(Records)
------------------------------------------------------------------------

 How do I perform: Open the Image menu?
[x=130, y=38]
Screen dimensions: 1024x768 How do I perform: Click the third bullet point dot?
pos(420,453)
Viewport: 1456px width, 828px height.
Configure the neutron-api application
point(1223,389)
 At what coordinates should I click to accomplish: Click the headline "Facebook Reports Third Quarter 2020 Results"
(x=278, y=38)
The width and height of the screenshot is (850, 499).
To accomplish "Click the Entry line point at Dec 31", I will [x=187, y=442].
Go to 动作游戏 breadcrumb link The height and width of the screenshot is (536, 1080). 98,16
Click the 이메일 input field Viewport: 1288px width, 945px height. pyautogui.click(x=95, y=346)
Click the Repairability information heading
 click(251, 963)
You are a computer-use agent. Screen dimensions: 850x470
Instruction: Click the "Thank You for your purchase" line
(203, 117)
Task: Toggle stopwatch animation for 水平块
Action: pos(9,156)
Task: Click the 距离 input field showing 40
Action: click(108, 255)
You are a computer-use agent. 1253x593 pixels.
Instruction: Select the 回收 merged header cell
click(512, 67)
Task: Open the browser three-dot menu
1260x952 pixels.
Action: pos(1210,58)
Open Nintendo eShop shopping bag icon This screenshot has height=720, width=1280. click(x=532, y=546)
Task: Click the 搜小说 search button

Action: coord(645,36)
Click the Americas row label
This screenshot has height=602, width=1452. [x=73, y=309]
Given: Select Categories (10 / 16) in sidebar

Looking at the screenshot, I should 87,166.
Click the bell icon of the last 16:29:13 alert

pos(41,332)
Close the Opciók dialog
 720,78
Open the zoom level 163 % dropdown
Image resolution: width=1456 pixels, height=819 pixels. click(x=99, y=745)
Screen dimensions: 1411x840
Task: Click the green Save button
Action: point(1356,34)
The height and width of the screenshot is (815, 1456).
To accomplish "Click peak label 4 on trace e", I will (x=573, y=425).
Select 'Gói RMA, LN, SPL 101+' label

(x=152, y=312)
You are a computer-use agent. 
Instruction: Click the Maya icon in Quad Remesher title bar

------------------------------------------------------------------------

= SHORT TASK =
Which lines of the records above contain the string "height", matching case exactly? Pull out each of those lines in full.

= SOLUTION TO THIS TASK =
Viewport: 1456px width, 828px height.
The width and height of the screenshot is (850, 499).
Go to 动作游戏 breadcrumb link The height and width of the screenshot is (536, 1080). 98,16
Click the 이메일 input field Viewport: 1288px width, 945px height. pyautogui.click(x=95, y=346)
Open Nintendo eShop shopping bag icon This screenshot has height=720, width=1280. click(x=532, y=546)
This screenshot has height=602, width=1452. [x=73, y=309]
Image resolution: width=1456 pixels, height=819 pixels. click(x=99, y=745)
The height and width of the screenshot is (815, 1456).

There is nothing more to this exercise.